The development of interchangeable manufacture has made necessary a complete revolution in the gaging and inspection systems employed in the mechanical industries. The introduction of the limit system in manufacturing has changed many of the methods previously in vogue. The intensive manufacture of arms and ammunition during the past few years has also more than ever indicated the necessity of accurate and reliable means of gaging and inspection. No book has been published in the past dealing exclusively with this subject, nor dealing comprehensively enough with it to meet the requirements at the present time, and for this reason the present volume has been prepared with a view to cover the principles and the practical application of the limit system of interchangeable manufacturing, and to describe the principal tools and gages that are employed in this work in leading manufacturing establishments in the country.

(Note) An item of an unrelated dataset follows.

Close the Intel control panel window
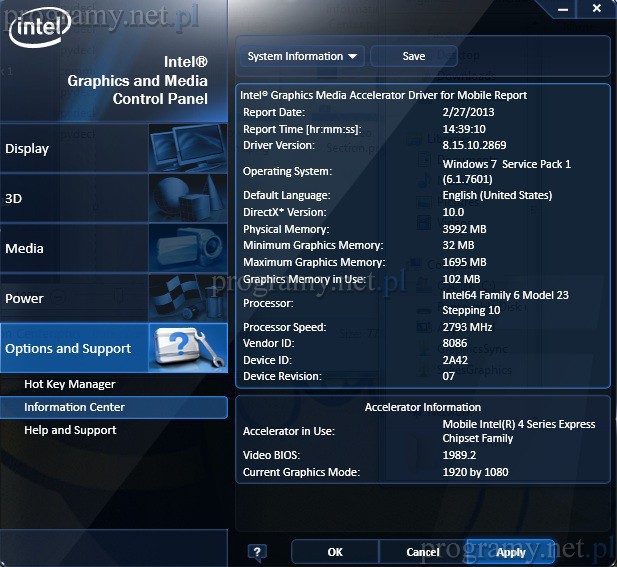Viewport: 617px width, 567px height. click(x=595, y=8)
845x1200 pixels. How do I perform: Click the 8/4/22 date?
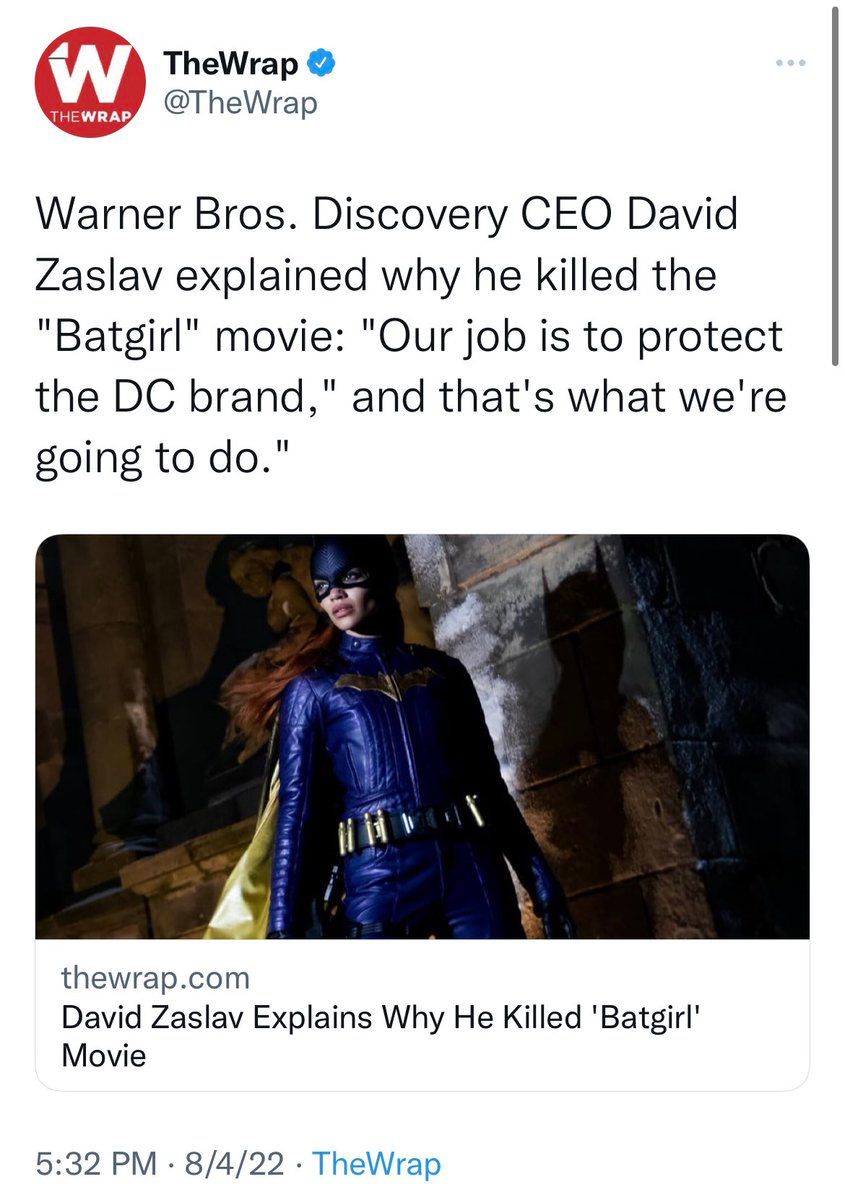235,1164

The principles of the limit system are first dealt with, and then the different kinds of measuring machines and reference and working gages are illustrated and described. Gages of many different types are included - plug and ring gages, profile gages, indicating gages, thread gages, and devices for measuring gears of different kinds. The book should, therefore, appeal to those responsible for the output of shops manufacturing on the interchangeable plan, inspectors, foremen, designers of special measuring tools, toolmakers, and others whose duties are in one way or another connected with the problems of interchangeable manufacture, the gages used, and the inspection methods required.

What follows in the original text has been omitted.